Start of Records shown

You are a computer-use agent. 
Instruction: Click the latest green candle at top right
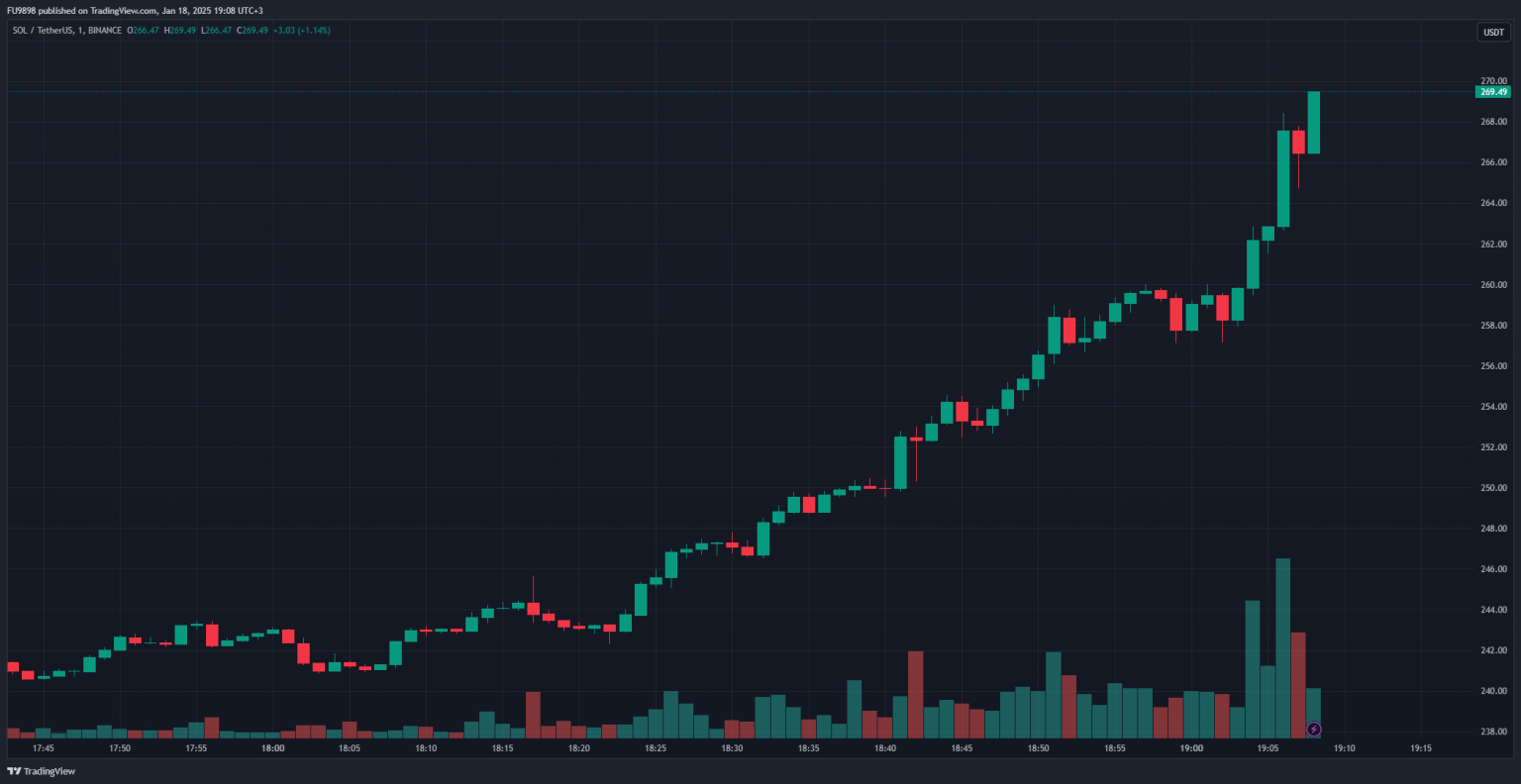pyautogui.click(x=1313, y=123)
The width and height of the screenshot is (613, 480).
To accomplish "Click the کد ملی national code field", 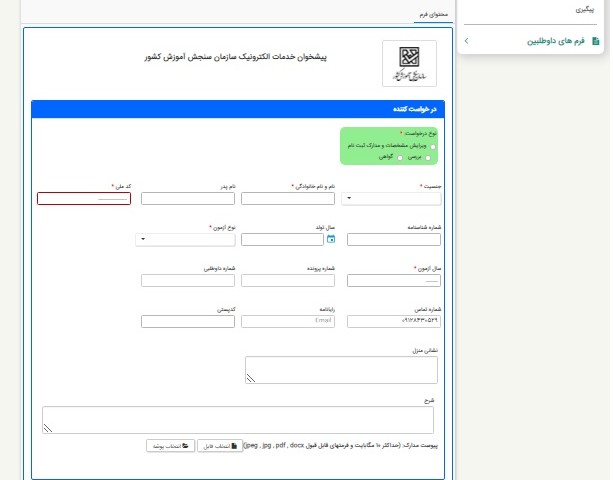I will point(84,198).
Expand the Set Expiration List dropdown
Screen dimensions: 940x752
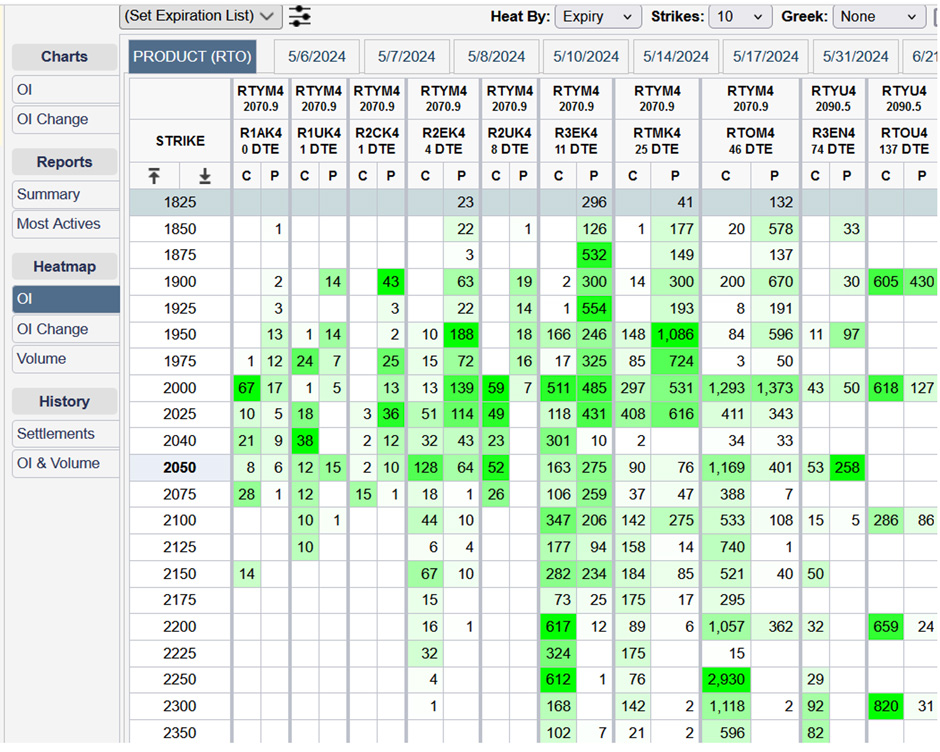(200, 16)
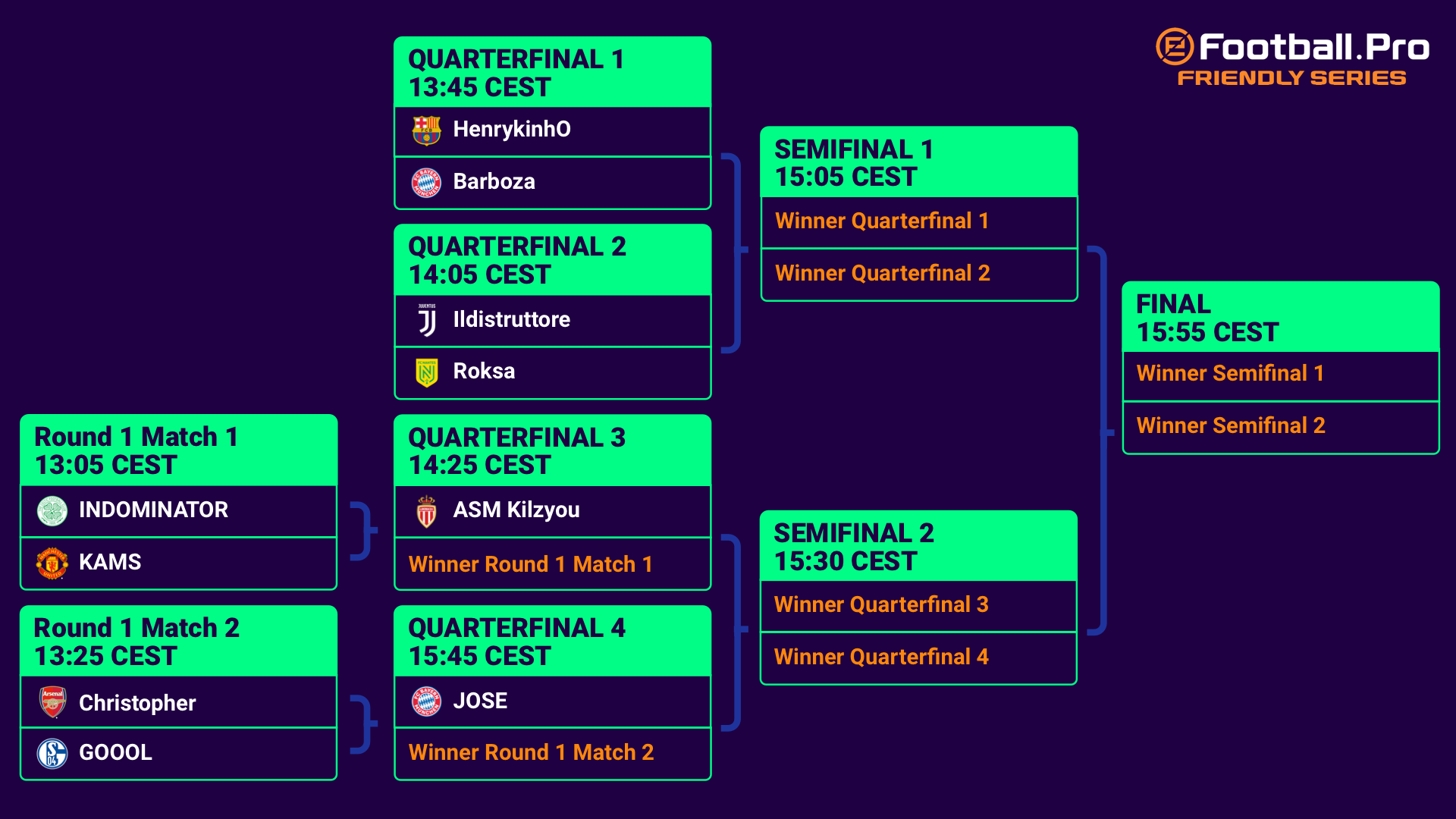Image resolution: width=1456 pixels, height=819 pixels.
Task: Click the eFootball.Pro logo emblem
Action: [x=1175, y=47]
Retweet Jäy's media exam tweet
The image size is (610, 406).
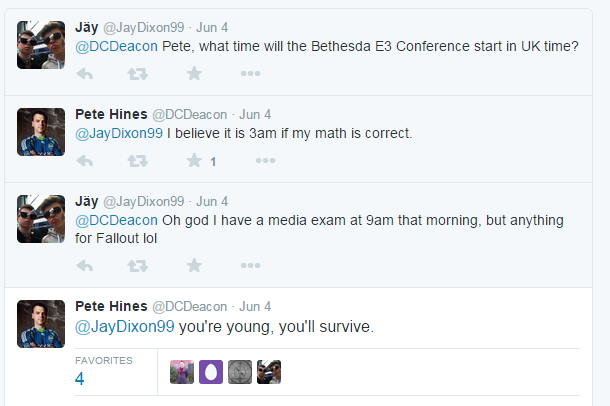(139, 265)
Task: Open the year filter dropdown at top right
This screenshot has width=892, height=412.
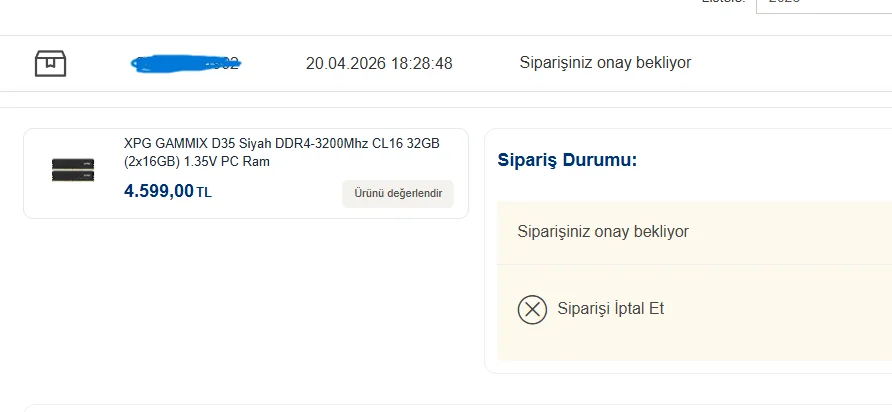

End of Records shown

* [Exercise objective]
Once you find the line that contains "Screen dimensions: 940x752", give it again along with every later line through the end of the data, word for word, minus the pictures.

* [Written solution]
Screen dimensions: 940x752
(200, 16)
Image resolution: width=1456 pixels, height=819 pixels.
Task: Click the eFootball.Pro logo emblem
Action: [x=1175, y=47]
Retweet Jäy's media exam tweet
The image size is (610, 406).
(139, 265)
Task: Open the year filter dropdown at top right
This screenshot has width=892, height=412.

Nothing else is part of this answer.